3)  Hotels Are Great.  One of the things I have to do over break is write a paper.  My room has no free workspace where I can spread some books out and sit comfortably for a few hours.  My town is backwards enough to consider 9pm late, so when the library or coffeeshop closes, I have nowhere to work.  Inspired by a trip to New York, I scouted out some hotels in the area (for some reason, there are 4-5 within a 10 minute radius of me), and found one with a nice place to work.  The benefits?  Ample workspace, plenty of light, nice bathrooms, and it never closes.  Driving back home, I had another thought.  I could probably meet people for breakfast there, and it’d be free.  Or, at Champaign, my small group could go to one of the local hotels for breakfast after lockin.  Just a thought…

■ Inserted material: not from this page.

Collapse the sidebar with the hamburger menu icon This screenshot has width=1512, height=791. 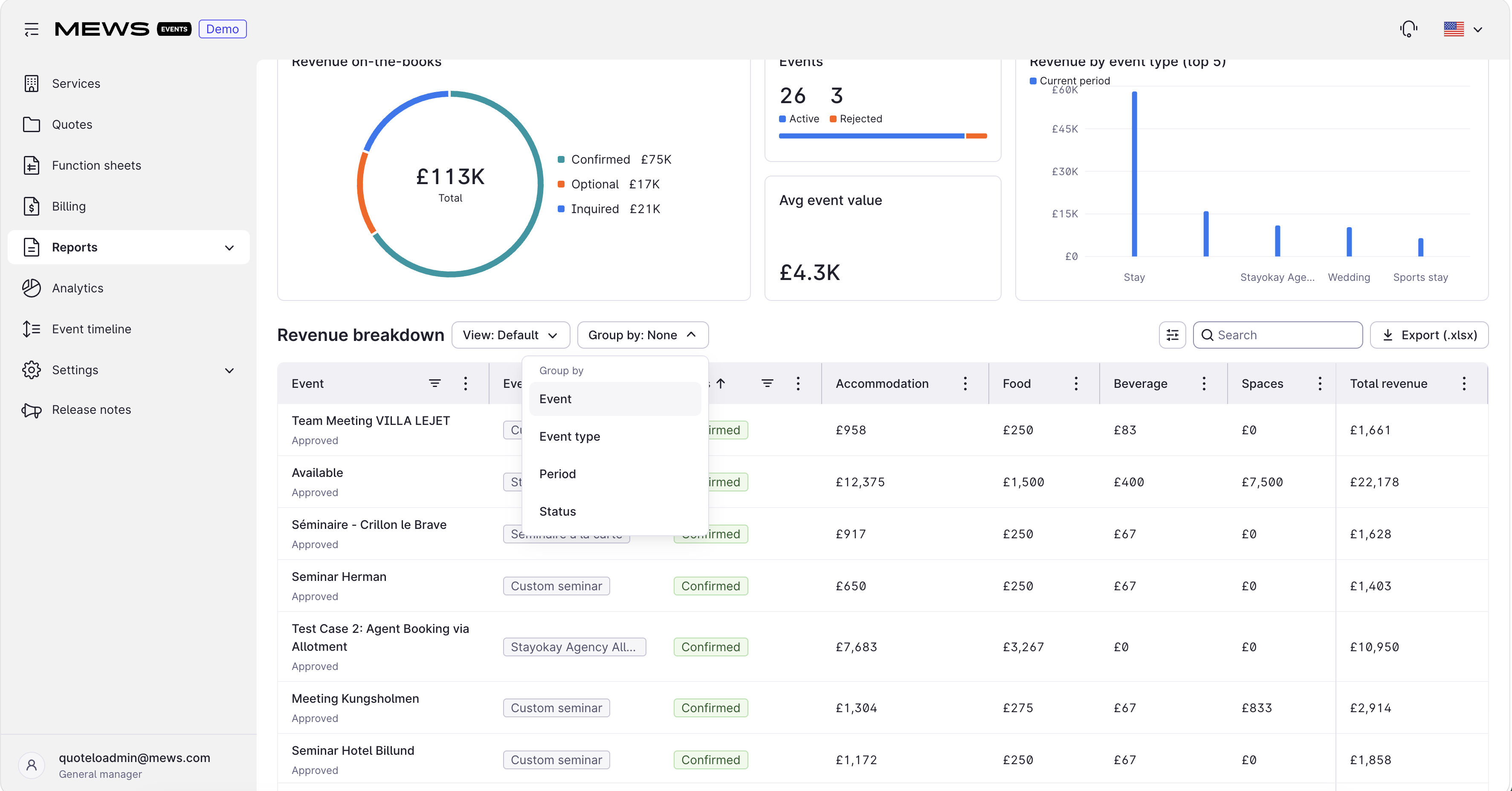[x=31, y=29]
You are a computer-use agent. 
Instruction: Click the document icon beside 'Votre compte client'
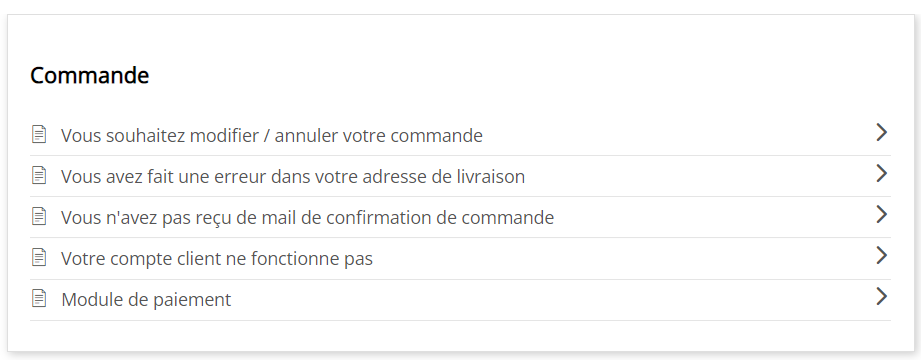pos(39,258)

4)  I wouldn’t mind working in construction.  I’m all about the satisfaction from completing a project, and when I’m physically invested in something, it seems that much sweeter.  Of course the fact that I went to college and not trade school puts me at odds with everyone else in the biz, but it still looks like a fun job.

5)  Why are Korean/Asian Males wimps? I don’t know if this is a thought or just a truthful observation, but why are all Korean males so prissy?  They do their hair, they dress all nice, it’s really disheartening to see.  What’s even worse are those Korean/Asian thugs.  Nowadays at UofI, these are the ones that wear their baggy Asian frat shirts with numbers on the back, absurd nicknames, and gaudy Greek letters across the front.  Nothing stinks more of insecurity/hilarity than that.  I honestly have problems taking Asian people in Asian frats seriously after seeing them decked out in that garb.  Why do we have to so fiercely identify with our ethnicity?  Is that the only thing we can find security in?

By the way, I guess I’m back to blogging.  I’m sure all my loyal fans are thrilled, though apparently all my hits are coming from people looking for foam blocks they can fill foam pits with.  Sorry to those of you from google search, but no foam pits here.